Jesus is not a person who started with nothing and worked his way up so that he had everything.

On the contrary, Jesus started out with everything and gave it all up for love.

That is the good news this morning.

This is the measure of love.  And it’s real.  He lives.

And continues to humble himself and serve us by coming to us in one another’s broken bodies,

            in these few halting words, in homemade bread, in hand-made wine.

That’s why we don’t worship the rags to riches Oprah Winfrey.

We worship the riches to rags Jesus of Nazareth.

 

But Paul says something else this morning.

He doesn’t just tell us why Jesus is worthy of worship.

He invites us to let the same mind be in us that was in Jesus.

Emulate him. Walk in a manner worthy of the gospel.

This day, this week, cannot be about something that happened 2000 years ago.

We enter into this week – and I urge you to participate in all the liturgies this week –

because they form us now, they change our lives now,

they shape the decisions we make now, and make them more divine.

A single human being takes on the violence and corruption of an empire,

            faces the greed and thirst for power of those who collude with it . . . with what?

With a refusal to use power, a refusal to use vengeance.
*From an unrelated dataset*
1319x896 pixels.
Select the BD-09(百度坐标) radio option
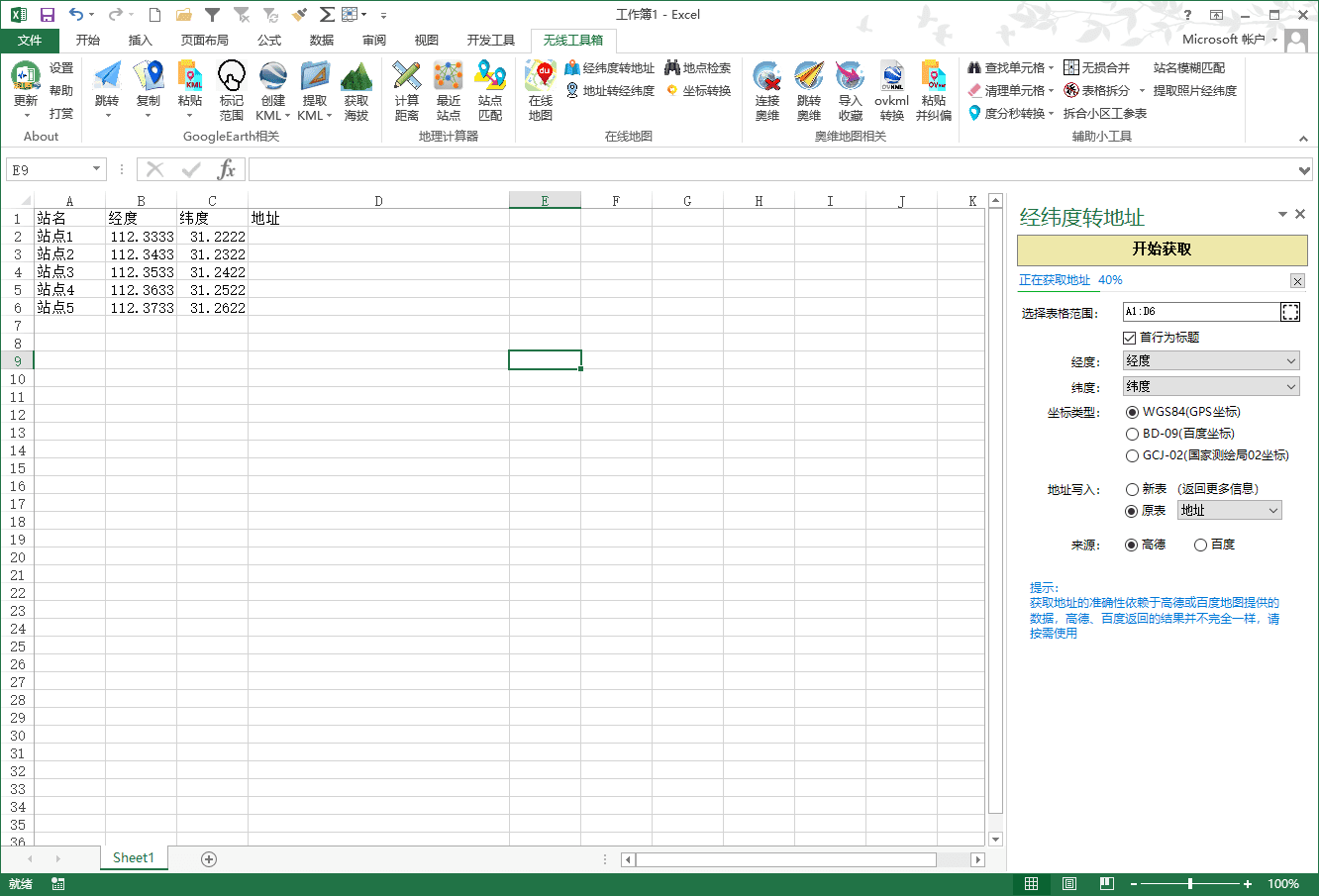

With forgiveness.  With compassion.  With service.

And he changes those around him, he shapes them and their lives and their choices.

The disciples, of course, mostly do not come off well in this account by Mark.

But what about the woman who anoints Jesus in the beginning of the Passion account?

The guests who object to what the woman does miss the point when they say that

            the oil should have been sold and given to the poor: Jesus is the poor.

Jesus is the poorest person in that house. 

And what they want to do for him, they should do for the poor.

Jesus has shaped her and changed her life and her decisions.

And what about Joseph of Arimathea at the end of the Passion account?

Joseph surely puts himself at risk of losing – or should we say of emptying himself? – of

            all he has when he seeks to grant Jesus this last deed of mercy.

It’s a brave thing to do in the face of a brutal man like Pilate.

Yet his merciful and brave action has been shaped by Jesus.

Jesus is the poor, and Joseph is honouring him by respectfully treating his body and

giving him his tomb.

In the face of the impossible, Jesus, Joseph, and the unnamed woman do what’s possible.

And ultimately, in light of Easter, so will the disciples.

 

I spoke with one of you this week about your work in health care in Northern communities.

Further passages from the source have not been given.